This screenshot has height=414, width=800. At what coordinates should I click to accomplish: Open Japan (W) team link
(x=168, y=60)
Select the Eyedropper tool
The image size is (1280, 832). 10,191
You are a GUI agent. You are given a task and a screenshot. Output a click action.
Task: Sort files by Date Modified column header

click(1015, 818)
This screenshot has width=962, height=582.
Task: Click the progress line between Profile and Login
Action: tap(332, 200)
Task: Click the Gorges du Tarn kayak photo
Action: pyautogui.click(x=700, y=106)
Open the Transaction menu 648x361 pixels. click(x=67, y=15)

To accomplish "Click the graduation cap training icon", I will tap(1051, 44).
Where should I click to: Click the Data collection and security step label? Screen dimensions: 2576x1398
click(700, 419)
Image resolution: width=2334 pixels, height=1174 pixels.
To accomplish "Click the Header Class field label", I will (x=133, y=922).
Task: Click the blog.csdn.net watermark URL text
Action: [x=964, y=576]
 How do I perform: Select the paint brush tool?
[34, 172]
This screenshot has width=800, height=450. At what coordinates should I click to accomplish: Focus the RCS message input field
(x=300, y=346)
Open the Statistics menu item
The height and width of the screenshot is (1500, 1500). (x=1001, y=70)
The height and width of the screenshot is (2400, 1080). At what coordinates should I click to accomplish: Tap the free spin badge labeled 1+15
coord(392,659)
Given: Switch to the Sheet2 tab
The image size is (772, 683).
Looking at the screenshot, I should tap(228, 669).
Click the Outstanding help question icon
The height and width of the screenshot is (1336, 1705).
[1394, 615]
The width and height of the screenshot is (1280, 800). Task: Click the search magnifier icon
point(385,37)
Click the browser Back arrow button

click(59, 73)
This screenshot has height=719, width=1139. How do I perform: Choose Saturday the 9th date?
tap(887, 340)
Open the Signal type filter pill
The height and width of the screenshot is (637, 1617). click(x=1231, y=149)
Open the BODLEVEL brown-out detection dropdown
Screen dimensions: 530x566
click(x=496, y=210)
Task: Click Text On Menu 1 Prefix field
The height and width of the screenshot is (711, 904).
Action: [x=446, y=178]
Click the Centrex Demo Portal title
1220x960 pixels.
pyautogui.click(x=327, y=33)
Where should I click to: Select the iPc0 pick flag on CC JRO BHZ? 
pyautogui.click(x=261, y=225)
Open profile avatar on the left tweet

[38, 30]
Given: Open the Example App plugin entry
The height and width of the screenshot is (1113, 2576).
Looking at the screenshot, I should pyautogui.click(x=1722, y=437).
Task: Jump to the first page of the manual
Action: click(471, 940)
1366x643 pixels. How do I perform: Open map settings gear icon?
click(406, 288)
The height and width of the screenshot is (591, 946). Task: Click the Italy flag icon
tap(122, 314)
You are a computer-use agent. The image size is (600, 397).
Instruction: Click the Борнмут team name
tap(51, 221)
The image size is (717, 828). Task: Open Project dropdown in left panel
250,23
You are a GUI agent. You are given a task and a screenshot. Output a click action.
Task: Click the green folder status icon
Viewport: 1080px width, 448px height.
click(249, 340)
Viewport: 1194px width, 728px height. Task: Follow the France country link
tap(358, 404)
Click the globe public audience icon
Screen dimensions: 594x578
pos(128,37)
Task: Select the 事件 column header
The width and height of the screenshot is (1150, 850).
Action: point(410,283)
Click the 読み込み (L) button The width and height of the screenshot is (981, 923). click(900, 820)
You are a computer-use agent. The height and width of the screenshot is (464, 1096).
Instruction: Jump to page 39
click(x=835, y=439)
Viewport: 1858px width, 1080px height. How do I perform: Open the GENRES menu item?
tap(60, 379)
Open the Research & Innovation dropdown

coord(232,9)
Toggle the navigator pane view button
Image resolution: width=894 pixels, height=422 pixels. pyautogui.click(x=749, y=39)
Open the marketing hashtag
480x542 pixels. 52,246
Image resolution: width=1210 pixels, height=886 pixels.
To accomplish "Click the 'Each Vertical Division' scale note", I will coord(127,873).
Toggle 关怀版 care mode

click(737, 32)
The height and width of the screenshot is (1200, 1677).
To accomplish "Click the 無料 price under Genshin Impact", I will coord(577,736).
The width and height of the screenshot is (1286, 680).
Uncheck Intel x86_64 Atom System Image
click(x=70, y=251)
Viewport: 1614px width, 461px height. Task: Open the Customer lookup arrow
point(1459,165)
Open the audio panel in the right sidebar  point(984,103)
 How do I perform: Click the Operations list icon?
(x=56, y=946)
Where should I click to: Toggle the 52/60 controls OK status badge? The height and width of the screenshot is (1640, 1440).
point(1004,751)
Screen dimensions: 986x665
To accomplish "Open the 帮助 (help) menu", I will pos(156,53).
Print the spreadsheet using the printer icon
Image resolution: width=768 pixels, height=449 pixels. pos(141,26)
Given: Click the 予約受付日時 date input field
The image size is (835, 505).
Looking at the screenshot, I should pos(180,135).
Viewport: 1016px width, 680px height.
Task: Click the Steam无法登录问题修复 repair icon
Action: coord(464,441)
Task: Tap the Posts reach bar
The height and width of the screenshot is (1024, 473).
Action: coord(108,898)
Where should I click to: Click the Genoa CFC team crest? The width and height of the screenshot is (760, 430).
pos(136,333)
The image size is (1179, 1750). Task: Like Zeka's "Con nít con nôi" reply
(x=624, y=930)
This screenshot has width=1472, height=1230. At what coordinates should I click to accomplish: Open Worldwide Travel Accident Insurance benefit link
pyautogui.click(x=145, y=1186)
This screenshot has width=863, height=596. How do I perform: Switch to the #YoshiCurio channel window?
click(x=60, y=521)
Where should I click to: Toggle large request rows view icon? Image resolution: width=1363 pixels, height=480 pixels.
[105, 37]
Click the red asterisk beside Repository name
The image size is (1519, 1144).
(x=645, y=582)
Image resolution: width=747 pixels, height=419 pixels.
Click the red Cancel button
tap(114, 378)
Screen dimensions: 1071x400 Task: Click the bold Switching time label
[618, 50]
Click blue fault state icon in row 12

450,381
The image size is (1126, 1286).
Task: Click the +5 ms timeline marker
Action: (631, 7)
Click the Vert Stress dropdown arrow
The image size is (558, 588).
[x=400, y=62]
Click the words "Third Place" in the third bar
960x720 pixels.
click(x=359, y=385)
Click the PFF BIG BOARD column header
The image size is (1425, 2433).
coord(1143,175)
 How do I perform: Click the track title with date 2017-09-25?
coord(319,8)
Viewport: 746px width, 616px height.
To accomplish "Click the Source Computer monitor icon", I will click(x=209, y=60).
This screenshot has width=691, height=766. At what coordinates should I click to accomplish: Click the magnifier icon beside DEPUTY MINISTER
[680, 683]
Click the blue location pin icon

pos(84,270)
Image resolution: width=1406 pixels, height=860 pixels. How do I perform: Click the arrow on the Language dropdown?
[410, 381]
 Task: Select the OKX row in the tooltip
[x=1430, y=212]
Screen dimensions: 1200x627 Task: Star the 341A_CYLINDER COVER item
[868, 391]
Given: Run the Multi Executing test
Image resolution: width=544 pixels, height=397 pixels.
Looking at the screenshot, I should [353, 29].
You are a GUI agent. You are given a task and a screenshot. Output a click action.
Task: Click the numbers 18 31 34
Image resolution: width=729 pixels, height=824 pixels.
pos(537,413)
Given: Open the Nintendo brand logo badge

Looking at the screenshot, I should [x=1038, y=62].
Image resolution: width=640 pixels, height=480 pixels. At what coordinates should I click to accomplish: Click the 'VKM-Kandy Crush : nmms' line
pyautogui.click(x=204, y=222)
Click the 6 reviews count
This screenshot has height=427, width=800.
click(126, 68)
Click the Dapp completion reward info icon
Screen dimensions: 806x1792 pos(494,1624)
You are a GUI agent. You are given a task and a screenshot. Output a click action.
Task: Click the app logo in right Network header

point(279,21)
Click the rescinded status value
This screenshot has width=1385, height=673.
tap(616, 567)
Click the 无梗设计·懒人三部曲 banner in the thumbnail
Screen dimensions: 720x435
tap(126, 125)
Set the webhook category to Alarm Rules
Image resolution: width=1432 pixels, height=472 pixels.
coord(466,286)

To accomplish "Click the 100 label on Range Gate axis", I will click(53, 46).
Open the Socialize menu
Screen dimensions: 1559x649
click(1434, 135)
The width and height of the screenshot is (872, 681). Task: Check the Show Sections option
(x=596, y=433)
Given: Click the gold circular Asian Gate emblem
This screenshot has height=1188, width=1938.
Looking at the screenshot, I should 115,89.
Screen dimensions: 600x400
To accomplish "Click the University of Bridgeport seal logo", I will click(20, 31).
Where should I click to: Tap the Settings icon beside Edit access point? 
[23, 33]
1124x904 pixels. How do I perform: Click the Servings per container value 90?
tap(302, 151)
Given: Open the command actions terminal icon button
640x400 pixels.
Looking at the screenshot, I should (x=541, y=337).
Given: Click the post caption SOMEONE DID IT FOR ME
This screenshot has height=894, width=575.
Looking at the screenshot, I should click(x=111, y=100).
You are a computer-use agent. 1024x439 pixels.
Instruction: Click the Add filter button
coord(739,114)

> [Task brief]: Write out precisely the lines from the one holding "1124x904 pixels. How" through the end of the material, including both of those ends.

> [Solved problem]:
1124x904 pixels. How do I perform: Click the Servings per container value 90?
tap(302, 151)
Given: Open the command actions terminal icon button
640x400 pixels.
Looking at the screenshot, I should (x=541, y=337).
Given: Click the post caption SOMEONE DID IT FOR ME
This screenshot has height=894, width=575.
Looking at the screenshot, I should click(x=111, y=100).
You are a computer-use agent. 1024x439 pixels.
Instruction: Click the Add filter button
coord(739,114)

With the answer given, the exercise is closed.